Research

In 1975, the Indira Gandhi government declared a state of emergency in India which led to the forced sterilization of millions of men and women over a 21-month period. This paper aims to understand the long-term impact of this forced sterilization on women's labor market outcomes in the 1990s. It argues that forced sterilization or sterilizations without sufficient information on alternatives could have potentially long-term consequences for female decision making and labor market outcomes. The primary determinant of a woman's value in a marital household in India is her fertility, which then contributes to her decision-making power. When her value and thus decision-making power is reduced through state-mandated sterilization, it could have long-run consequences not only on her health but also on her ability to work. The implementation of the forced sterilization campaign was at the district level by the district collector who received targets from the state Chief Minister who in turn was acting on orders of the central government. The study explores variations stemming from the intensities with which district collectors implemented the forced sterilization program locally, the age cohort of the respondent and the total number of children the respondent had during the campaign (1975-77) as different dimensions. Data derived from the first and second wave of the Demographic Health Survey’s Indian women’s module and the Indian District Census Handbook from 1980 is used in the analysis. Differences in differences estimates using age cohorts and district-level intensity of sterilization indicate that forced female sterilizations or exposure therein led to reduced paid labor market access. This is particularly evident in paid work and specifically agricultural labor. There is recent evidence that indicates that Indian men derive disutility from having a working wife. This mechanism of disutility is argued as a channel through which women's labor market outcomes are reduced when her fertility is ended externally by the state.

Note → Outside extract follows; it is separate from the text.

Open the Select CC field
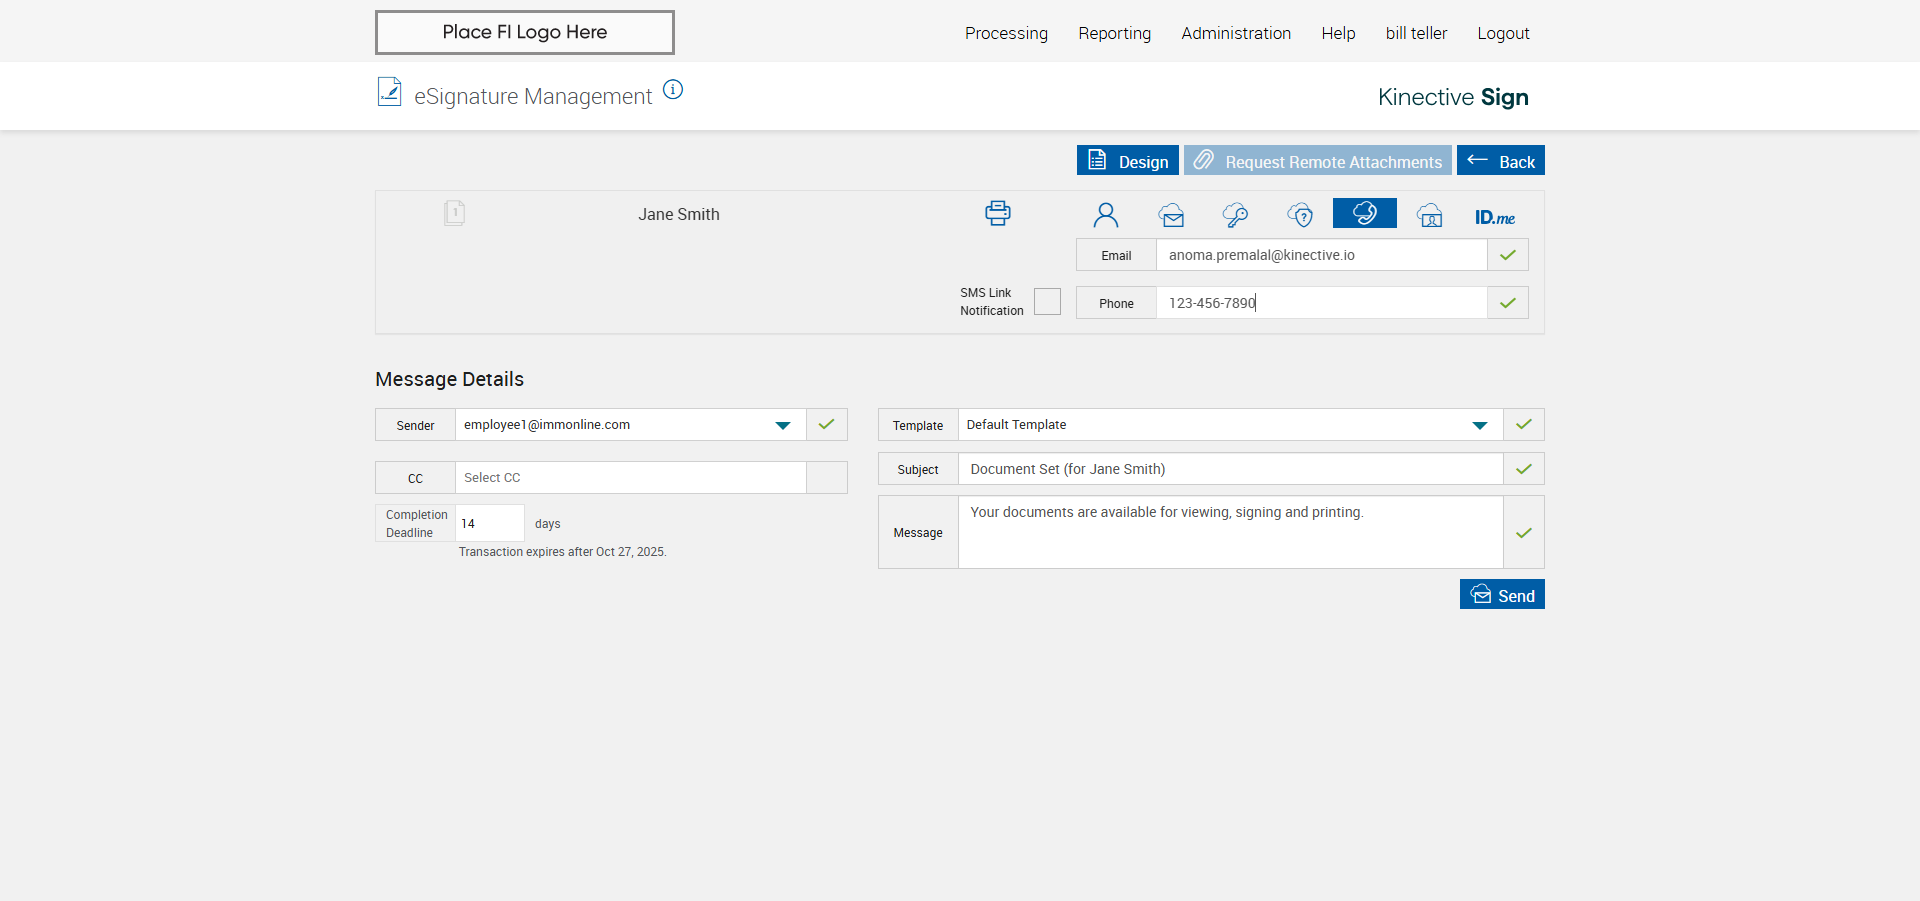This screenshot has height=901, width=1920. click(630, 478)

Institutional Trust and Women’s Healthcare Utilization 

Despite concerted efforts by governments and policymakers, there is evidence that a significant proportion of women in India give birth at home, forgo institutional ante- and post-natal care as well as key vaccinations for their children. Existing research in the field indicate that there are economic factors such as out-of-pocket costs, transport costs as well as non-economic factors such as institutional mistrust that prevent the utilization of institutional health services. Deriving from this, the underutilization of skilled healthcare by women could stem from mistrust in political health institutions. However, given that trust is endogenous to healthcare utilization, to identify the causal role of trust, this study uses voter turnout rates in elections as an instrument. Using data from India, preliminary results from this study finds that institutional trust reduces delivery and ante-natal care at home and in private hospitals and increases similar services accessed in public hospitals. 

This study looks jointly at the health effects of the world's largest demand-side maternal cash transfer program—India’s Janani Suraksha Yojana (JSY) and Accredited Social Health Activists (ASHA) interactions. Using difference-in-differences, I exploit the differences in the percentage coverage of both policy instruments across districts. I find that cash transfers under JSY and ASHA interactions increase delivery in a public institution and overall institutional delivery. However, the impact on neonatal delivery remains mixed. Additionally, the policy also has a heterogeneous impact on unintended outcomes such as antenatal care visits, breastfeeding, birth intervals, and incidence of caesarean sections.